Molecular mechanism of vitamin D in the cardiovascular system

Abstract

Vitamin D deficiency is a global health problem that has various adverse consequences. Vitamin D is mainly synthesized in the skin by sunlight (UV light) irradiation; therefore, vitamin D status is influenced by geographic locations, seasonal changes, and skin pigmentations. The kidney is involved in the biosynthesis of 1,25-dihydroxyvitamin D and the reuptake of filtered 25-hydroxyvitamin D from the proximal tubules, thus, vitamin D deficiency is highly prevalent in patients with kidney disease who have renal insufficiency.
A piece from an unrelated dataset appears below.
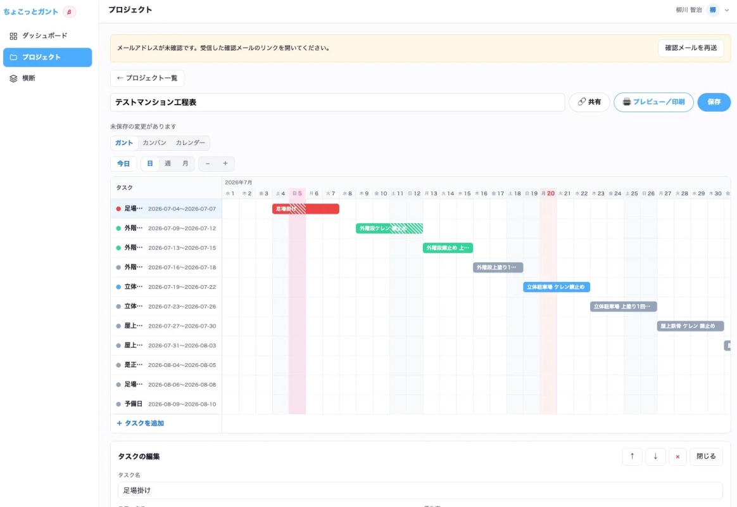Open the カンバン view tab
The image size is (737, 507).
coord(154,143)
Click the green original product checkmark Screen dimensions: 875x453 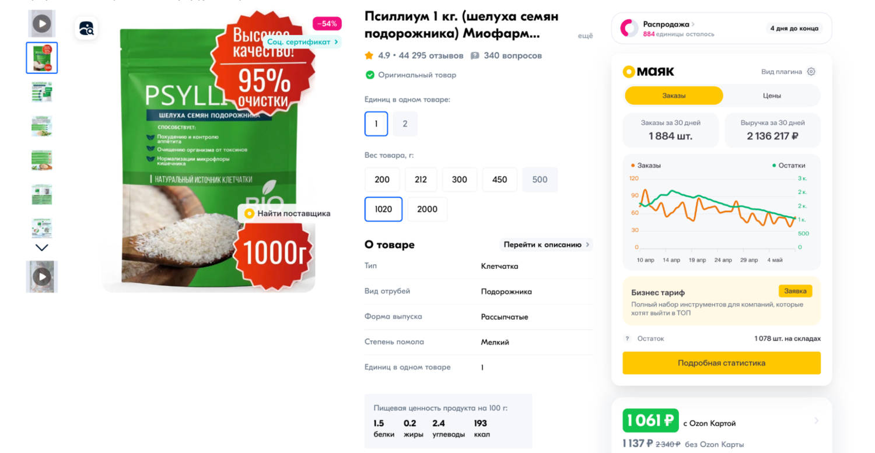point(370,75)
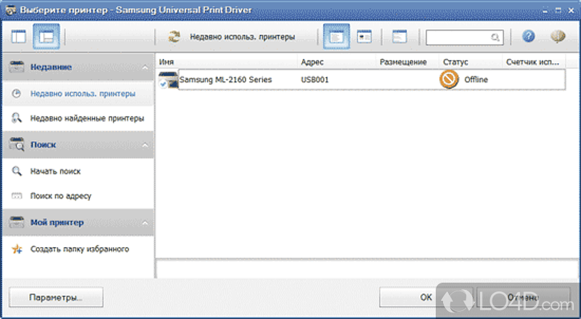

There is a growing body of epidemiological and clinical evidence in the literature that links vitamin D deficiency to cardiovascular disease. The discovery of the vitamin D hormone functioning as an endocrine inhibitor of the renin-angiotensin system provides an explanation for this association. This review will discuss the mechanism underlying the connection between vitamin D and cardiovascular disease and its physiological and therapeutic implications.

Figure 1

Vitamin D analogs block the compensatory induction of renin in combination therapy. The homeostasis of renin production is maintained by the negative feedback loop mediated by AT1 receptor. Inhibition of the RAS by the three classes of inhibitors (renin inhibitors, ACE inhibitors and ARB) disrupts the feedback loop leading to increased renin production. Ultimately Ang II levels can be raised, which reduces reduced the efficacy of the drugs. In combination therapy, vitamin D analogs are able to block the compensatory increase of renin by suppressing renin gene expression, and that improves the therapeutic efficacy.